3. Vu ce qui précède, le recours doit être admis et la décision attaquée, annulée. La cause est renvoyée à l’autorité intimée pour complément d’instruction et nouvelle décision dans le sens du considérant qui précède. Au surplus, le présent arrêt sera rendu sans frais (art. 61 let. a de la loi fédérale du 6 octobre 2000 sur la partie générale du droit des assurances sociales – LPGA; RS 830.1 – 45 al. 1 et 91 de la loi du 28 octobre 2008 sur la procédure administrative – LPA-VD; RSV 173.36).
Par ces motifs
la Cour de droit administratif et public
du Tribunal cantonal
arrête:
I. Le recours est admis.
II. La décision rectificative du Service de l'emploi, Instance juridique chômage, du 28 octobre 2010, est annulée.
III. La cause est renvoyée au Service de l'emploi, Instance juridique chômage, pour complément d’instruction et nouvelle décision dans le sens des considérants du présent arrêt.
IV. Le présent arrêt est rendu sans frais.

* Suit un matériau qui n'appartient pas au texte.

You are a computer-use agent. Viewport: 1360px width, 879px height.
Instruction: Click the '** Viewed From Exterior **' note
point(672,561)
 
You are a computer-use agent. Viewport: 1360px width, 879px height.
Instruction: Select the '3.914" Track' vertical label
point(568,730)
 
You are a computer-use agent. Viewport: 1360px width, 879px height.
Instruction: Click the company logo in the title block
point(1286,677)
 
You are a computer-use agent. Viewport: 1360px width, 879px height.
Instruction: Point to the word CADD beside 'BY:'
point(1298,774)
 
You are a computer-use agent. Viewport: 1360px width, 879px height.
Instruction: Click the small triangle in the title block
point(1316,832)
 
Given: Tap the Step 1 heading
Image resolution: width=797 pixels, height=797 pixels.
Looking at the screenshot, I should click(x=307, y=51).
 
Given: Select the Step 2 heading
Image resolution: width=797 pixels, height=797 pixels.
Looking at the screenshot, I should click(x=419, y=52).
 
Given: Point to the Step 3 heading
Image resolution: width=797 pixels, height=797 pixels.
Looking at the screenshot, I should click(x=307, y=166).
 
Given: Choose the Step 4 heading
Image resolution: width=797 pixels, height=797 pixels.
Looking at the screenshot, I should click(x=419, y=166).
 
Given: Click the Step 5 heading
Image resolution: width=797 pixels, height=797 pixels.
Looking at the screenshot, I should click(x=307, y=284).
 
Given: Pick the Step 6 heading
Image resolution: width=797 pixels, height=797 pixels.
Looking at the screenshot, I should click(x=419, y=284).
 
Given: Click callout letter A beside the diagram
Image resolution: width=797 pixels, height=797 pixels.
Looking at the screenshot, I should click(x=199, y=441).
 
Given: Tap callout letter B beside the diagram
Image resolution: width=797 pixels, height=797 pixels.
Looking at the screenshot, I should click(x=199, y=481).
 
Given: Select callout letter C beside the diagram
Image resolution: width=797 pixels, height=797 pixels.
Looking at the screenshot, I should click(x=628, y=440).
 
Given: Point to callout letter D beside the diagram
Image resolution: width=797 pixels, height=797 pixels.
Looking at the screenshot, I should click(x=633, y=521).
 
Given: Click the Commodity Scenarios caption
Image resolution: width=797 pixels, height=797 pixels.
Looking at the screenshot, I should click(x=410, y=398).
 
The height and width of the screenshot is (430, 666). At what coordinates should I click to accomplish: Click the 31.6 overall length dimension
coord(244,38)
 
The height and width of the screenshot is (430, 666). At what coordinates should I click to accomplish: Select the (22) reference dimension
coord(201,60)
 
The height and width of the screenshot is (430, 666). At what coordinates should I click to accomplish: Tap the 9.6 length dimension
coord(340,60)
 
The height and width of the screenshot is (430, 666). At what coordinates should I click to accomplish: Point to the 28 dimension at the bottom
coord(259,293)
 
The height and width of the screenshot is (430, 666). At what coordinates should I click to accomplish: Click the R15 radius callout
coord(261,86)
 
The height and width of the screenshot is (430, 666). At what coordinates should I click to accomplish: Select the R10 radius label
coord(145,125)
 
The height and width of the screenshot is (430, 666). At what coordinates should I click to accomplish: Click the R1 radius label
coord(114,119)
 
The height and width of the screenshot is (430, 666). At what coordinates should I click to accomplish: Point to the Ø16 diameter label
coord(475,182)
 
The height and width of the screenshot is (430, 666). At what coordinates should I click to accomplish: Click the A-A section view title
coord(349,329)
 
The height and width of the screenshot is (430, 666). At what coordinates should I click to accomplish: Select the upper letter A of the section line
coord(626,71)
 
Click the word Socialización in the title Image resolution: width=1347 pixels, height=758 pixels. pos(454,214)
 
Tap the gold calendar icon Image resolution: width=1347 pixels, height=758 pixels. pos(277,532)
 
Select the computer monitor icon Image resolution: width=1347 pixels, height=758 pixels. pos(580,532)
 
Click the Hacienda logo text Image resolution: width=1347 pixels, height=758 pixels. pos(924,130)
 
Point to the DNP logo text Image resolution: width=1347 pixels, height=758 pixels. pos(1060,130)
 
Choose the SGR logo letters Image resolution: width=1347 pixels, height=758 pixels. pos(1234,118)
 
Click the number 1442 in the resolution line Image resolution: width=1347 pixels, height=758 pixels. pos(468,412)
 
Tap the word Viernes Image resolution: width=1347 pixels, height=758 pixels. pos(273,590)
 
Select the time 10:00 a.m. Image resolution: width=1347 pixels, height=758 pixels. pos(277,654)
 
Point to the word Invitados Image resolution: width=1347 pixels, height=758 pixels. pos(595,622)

Lausanne, le 18 février 2011
Le président : Le greffier :
Le présent arrêt est communiqué aux destinataires de l'avis d'envoi ci-joint. Il peut faire l'objet, dans les trente jours suivant sa notification, d'un recours au Tribunal fédéral (Cours de droit social, Schweizerhofquai 6, 6004 Lucerne). Le recours s'exerce conformément aux articles 40 ss et 95 ss de la loi du 17 juin 2005 sur le Tribunal fédéral (LTF - RS 173.110). Il doit être rédigé dans une langue officielle, indiquer les conclusions, les motifs et les moyens de preuve, et être signé. Les motifs doivent exposer succinctement en quoi l’acte attaqué viole le droit. Les pièces invoquées comme moyens de preuve doivent être jointes au mémoire, pour autant qu’elles soient en mains de la partie; il en va de même de la décision attaquée.